Démarche utilisateur en Agile

La démarche Agile trouve une majeur partie de sa raison d’être dans le fait de réfléchir les choses pour chaque “persona” (ou utilisateur final), et avec la perspective de chaque persona. Cela explique entre autres, le formalisme des users stories, définissant la valeur dans ce cadre. 

Comme nous le verrons plus tard dans l’article, être centré sur l’utilisateur sera une des clés pour la problématique de réponse à une analyse de besoins, et comment le concept de Story Mapping s’articule autour de cette problématique.

 

Qu’est-ce que le Product Backlog ?

Un des outils les plus utilisés par un Product Owner lors du développement d’un logiciel est le “Product Backlog”.  Celui-ci est composé d’une liste ordonnée de fonctionnalités, besoins ou correctifs, à réaliser, les plus prioritaire situées au début de la liste. Ces éléments sont appelés des User Stories, et vont composer ce qui est requis dans le produit. Le product backlog est l’unique source des besoins courants et des futur changements, étant ainsi évolutif dans le temps.

Comment récolter et organiser le besoin ?

Il existe de multiples façons de récolter les besoins pour un produit, et ainsi créer les premières versions d’un Product Backlog.
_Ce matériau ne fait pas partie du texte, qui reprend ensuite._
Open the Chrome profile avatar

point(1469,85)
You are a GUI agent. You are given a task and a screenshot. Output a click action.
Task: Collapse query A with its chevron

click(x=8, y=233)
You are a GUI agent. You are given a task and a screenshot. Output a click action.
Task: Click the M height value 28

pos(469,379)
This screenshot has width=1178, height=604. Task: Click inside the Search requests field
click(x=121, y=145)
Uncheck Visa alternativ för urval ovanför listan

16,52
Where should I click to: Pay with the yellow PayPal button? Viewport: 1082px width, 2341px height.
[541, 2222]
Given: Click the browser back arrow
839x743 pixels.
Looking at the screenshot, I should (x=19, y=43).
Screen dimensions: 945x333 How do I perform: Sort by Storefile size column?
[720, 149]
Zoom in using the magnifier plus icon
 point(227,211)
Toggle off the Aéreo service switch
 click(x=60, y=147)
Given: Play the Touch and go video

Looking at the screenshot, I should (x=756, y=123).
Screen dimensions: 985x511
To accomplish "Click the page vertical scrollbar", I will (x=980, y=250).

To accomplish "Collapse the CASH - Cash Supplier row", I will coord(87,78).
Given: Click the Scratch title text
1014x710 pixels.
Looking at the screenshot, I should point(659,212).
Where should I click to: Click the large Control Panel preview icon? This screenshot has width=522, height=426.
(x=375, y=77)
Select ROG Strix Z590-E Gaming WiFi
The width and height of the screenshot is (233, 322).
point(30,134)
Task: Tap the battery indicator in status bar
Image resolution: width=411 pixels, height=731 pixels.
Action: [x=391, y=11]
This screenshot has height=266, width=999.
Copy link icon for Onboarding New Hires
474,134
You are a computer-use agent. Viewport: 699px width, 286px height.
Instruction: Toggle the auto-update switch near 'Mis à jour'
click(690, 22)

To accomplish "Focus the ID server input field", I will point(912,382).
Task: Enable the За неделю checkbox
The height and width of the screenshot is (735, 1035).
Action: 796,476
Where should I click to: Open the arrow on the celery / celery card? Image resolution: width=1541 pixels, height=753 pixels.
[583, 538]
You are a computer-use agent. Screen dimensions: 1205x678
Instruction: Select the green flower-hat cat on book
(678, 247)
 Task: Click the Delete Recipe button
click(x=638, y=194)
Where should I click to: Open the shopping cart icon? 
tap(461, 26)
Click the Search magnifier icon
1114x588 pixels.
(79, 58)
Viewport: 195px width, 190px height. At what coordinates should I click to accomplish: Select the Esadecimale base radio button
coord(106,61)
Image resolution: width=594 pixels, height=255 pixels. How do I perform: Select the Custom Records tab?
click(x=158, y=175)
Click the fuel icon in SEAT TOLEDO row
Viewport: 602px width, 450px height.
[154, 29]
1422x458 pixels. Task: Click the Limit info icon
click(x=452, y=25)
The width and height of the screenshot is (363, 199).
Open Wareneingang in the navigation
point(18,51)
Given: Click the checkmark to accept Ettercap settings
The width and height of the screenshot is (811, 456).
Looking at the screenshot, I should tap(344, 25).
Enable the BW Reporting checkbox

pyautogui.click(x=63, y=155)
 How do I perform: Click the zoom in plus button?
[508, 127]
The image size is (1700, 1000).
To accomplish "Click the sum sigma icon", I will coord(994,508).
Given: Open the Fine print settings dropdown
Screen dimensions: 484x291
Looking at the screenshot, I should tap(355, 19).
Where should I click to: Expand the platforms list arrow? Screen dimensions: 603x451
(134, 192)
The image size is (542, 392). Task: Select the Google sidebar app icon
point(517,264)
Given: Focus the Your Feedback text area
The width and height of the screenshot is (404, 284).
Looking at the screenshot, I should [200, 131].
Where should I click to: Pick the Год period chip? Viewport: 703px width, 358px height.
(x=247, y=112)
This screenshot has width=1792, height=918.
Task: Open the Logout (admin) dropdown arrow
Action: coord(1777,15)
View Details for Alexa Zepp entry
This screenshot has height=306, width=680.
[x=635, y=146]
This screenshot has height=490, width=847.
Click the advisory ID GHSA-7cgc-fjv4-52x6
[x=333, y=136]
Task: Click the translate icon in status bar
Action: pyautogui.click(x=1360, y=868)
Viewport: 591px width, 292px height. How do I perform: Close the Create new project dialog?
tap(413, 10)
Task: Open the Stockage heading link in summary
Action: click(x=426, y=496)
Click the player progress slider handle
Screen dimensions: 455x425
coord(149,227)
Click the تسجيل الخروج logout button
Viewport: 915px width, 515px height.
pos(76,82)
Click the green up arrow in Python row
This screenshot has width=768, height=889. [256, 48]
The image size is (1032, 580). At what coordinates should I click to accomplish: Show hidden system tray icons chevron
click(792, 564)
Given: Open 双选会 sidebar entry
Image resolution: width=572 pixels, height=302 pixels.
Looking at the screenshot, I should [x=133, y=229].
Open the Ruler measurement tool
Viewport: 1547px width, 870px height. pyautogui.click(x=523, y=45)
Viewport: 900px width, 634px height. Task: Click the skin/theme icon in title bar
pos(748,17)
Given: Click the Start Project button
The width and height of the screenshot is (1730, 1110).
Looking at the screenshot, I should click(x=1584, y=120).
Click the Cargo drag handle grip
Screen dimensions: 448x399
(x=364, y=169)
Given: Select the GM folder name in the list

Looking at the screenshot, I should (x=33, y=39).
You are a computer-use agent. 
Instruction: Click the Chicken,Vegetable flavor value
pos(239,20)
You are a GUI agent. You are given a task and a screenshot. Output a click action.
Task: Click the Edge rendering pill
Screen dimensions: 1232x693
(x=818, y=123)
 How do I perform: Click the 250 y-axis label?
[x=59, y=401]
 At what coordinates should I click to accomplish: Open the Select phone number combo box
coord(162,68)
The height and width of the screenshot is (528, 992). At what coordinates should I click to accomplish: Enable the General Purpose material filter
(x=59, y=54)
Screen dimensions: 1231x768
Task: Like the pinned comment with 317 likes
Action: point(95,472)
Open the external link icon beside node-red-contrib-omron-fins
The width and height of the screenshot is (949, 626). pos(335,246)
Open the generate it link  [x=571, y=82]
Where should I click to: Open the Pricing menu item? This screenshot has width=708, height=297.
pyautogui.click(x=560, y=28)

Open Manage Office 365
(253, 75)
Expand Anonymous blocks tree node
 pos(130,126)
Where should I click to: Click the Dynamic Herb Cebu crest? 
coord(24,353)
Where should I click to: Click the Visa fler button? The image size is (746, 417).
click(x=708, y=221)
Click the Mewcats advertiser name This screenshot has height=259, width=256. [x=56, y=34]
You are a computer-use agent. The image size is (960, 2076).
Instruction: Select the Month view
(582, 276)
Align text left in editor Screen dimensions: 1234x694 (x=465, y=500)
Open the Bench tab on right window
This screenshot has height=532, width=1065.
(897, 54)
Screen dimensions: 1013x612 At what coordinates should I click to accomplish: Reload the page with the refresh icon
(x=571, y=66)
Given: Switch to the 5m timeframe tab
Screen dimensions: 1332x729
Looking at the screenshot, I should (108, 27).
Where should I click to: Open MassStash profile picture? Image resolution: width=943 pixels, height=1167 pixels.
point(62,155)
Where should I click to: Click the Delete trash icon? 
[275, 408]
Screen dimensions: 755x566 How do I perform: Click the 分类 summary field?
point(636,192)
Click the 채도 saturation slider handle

Ce processus est en général très coûteux en temps et en ressources.

L’une d’entre elles, pourtant, est redoutablement efficace, permettant de grandement optimiser ce temps et ces ressources: Le User Story Mapping.

Le Story Mapping

C’est une pratique Agile inventée par Jeff Patton qui se veut visuelle et interactive, centrée sur la définition d’un produit, s’appuyant sur la vision des utilisateurs. C’est un moyen simple de visualiser les histoires racontées par votre logiciel.

Elle permet de:

  • Rendre visible le flux de production de valeur
  • Montrer les relations entre les fonctionnalités principales et leur décomposition
  • Aider à vérifier la complétude d’un besoin fonctionnel
  • S’assurer de la cohérence des releases planifiées

Les artéfacts d’une User Story Map

Utilisateurs (personas)
Une fiche simple définissant les types d’utilisateurs de l’application.

Activités
Elle définissent les principaux groupes de tâches effectuées par les même types d’utilisateurs, dans un même but

Squelette – Flux narratif
Usages, listés de gauche à droite, dans l’ordre temporel. Ils détaillent un peu plus les activités, tout en restant haut niveau. Ces usages peuvent être considérés comme les “Epic Stories”. Les questions à se poser pour déterminer les usage de votre logiciel ou produit:

  • Que fait cette personne avec votre produit ?
  • Que fait-elle ensuite ?


Taches – Details
Les tâches sont une décomposition des usages. Le but ici est de fournir le plus de détails possible, tout en gardant une cohérence (verticale) avec l’usage. Décomposer les tâches permet également de les regrouper, de les ajuster, de créer de nouveaux usages.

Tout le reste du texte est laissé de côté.